Study on Ovarian Cancer to look at Lifestyle Solutions
It may soon be possible to offer evidence-based advice to women suffering from ovarian cancer on how to ease their journey by making lifestyle changes.
Researchers from Queensland Institute of Medical Research are on the verge of embarking on Australia's first study of lifestyle factors that could perhaps help improve survival rates and quality of life for women suffering from the disease.
The study, which will be carried out for a time period of five years, is designed to involve more than 1000 newly diagnosed Australian women.
"We are trying to answer the question that almost every woman with ovarian cancer asks - what can I do to help beat this disease?" associate Professor Penny Webb from the institute's gynaecological cancers group was quoted as saying by theaustralian.com.
According to Webb, The women recruited for the study will be quizzed on their diet, exercise levels, history of smoking and medications.

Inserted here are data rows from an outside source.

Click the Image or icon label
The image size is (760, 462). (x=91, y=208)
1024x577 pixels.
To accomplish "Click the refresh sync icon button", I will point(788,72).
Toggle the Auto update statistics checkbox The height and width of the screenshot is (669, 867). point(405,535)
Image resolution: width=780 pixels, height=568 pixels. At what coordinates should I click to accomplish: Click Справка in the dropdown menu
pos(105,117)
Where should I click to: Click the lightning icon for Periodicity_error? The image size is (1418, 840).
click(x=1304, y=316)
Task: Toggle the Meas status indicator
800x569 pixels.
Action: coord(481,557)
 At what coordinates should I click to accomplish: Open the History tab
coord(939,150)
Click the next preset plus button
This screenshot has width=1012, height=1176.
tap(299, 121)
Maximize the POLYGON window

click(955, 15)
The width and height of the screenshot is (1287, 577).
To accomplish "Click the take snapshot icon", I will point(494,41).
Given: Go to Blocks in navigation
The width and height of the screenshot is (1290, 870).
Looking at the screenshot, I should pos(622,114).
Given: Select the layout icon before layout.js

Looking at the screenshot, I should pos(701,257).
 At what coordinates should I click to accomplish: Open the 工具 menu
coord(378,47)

"We are obviously interested in survival outcomes but also quality of life, particularly during chemotherapy," she said.
"Toxicity can be a big problem," adds Webb "often requiring drug doses to be reduced, or treatment to be delayed, and this may reduce its efficacy. We hope to identify things that a woman could do to help her get through treatment more easily."
Webb further states that Ovarian Cancer Prognosis and Lifestyle study (OPAL) will be collecting blood samples for future studies that would look into the influence of genetic factors on treatment outcomes or responses to chemotherapy drugs, as revealed in the report.
Ovarian cancer is a cancerous growth arising from the ovary and more than 1200 Australian women are diagnosed with ovarian cancer each year and only 40 per cent of patients survive for more than five years.
According to predictions by the American Cancer Society, in 2012, about 22,280 women will receive a new diagnosis of ovarian cancer and about 15,500 women will die from ovarian cancer.